Plugin Discovery, Registration, and Sandboxing¶
Concept Position¶
flowchart TD
family["Python Programming"] --> program["Python Object-Oriented Programming"]
program --> module["Module 09: Public APIs, Extension Seams, and Governance"]
module --> concept["Plugin Discovery, Registration, and Sandboxing"]
concept --> capstone["Capstone pressure point"]
flowchart TD
problem["Start with the design or failure question"] --> example["Study the worked example and trade-offs"]
example --> boundary["Name the boundary this page is trying to protect"]
boundary --> proof["Carry that question into code review or the capstone"]

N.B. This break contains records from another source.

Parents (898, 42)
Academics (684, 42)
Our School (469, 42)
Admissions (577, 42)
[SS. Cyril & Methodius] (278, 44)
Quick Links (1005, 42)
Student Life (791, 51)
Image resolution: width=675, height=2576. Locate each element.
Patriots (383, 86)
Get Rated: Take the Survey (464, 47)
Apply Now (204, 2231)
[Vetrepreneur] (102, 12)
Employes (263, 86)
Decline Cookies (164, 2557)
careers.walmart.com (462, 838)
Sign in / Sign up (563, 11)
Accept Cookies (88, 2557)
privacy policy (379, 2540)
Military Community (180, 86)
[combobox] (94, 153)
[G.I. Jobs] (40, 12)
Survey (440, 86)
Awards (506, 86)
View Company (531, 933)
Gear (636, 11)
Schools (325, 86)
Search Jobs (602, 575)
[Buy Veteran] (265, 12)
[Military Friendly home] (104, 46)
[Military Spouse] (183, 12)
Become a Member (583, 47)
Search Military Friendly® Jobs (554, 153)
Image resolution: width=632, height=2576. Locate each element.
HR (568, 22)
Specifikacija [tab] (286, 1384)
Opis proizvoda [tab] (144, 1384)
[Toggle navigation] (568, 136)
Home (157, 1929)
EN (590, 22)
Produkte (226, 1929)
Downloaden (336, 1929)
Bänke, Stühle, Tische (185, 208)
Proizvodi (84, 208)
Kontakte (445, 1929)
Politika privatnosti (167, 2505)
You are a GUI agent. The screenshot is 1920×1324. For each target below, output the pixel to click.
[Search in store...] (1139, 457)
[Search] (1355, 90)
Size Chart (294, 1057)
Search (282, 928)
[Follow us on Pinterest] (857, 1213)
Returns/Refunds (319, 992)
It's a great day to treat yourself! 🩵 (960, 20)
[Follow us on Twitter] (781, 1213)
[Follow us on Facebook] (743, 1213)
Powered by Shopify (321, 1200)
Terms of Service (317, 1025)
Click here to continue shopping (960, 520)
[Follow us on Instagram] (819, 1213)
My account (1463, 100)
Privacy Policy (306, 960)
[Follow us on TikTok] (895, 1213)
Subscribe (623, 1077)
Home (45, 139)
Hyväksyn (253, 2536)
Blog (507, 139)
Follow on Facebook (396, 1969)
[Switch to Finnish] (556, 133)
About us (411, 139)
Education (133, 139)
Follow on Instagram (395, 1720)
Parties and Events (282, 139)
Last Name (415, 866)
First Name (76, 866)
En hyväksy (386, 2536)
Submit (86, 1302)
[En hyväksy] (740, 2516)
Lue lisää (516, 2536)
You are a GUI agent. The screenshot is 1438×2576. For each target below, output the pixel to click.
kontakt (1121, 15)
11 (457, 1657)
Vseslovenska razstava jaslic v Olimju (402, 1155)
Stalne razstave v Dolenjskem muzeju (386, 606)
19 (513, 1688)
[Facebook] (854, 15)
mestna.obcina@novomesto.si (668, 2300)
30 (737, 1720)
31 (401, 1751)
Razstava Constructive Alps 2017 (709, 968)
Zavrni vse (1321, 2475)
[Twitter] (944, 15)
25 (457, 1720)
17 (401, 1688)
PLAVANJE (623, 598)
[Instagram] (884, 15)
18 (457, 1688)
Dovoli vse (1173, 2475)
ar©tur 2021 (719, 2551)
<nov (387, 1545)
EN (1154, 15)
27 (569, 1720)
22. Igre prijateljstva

Read the first diagram as a placement map: this page is one concept inside its parent module, not a detached essay, and the capstone is the pressure test for whether the idea holds. Read the second diagram as the working rhythm for the page: name the problem, study the example, identify the boundary, then carry one review question forward.
Purpose¶
Support plugins only when the system can discover, validate, and constrain them with clear lifecycle and safety rules.
1. Plugins Add Governance Cost¶
Plugin support is not "more extensible for free." It adds questions about:
- discovery
- registration order
- version compatibility
- failure isolation
- security and trust
If those questions are not worth answering, do not add plugins yet.
2. Registration Should Validate Capability and Metadata¶
A plugin loader should check:
- required interface or protocol support
- version compatibility
- unique names or identifiers
- declared configuration needs
Loose registration invites runtime surprises.
3. Discovery Mechanisms Need Intent¶
Possible approaches:
- explicit configuration
- package entry points
- module scanning inside a trusted namespace
Choose the simplest mechanism that matches the deployment model.
4. Sandboxing Is Usually a Process Boundary Problem¶
In-process plugins share memory and failure modes with the host. If untrusted code is involved, real isolation usually requires a stronger boundary than a Python interface.
Practical Guidelines¶
- Add plugin support only when you can justify its governance cost.
- Validate plugin metadata and capability before registration.
- Prefer explicit discovery over magical scanning when clarity matters.
- Do not confuse in-process plugins with real sandboxing.
Exercises for Mastery¶
- Decide whether one customization need in your system truly requires plugins.
- Define the metadata a plugin should declare before registration.
- Document which plugins are trusted in-process and which would require stronger isolation.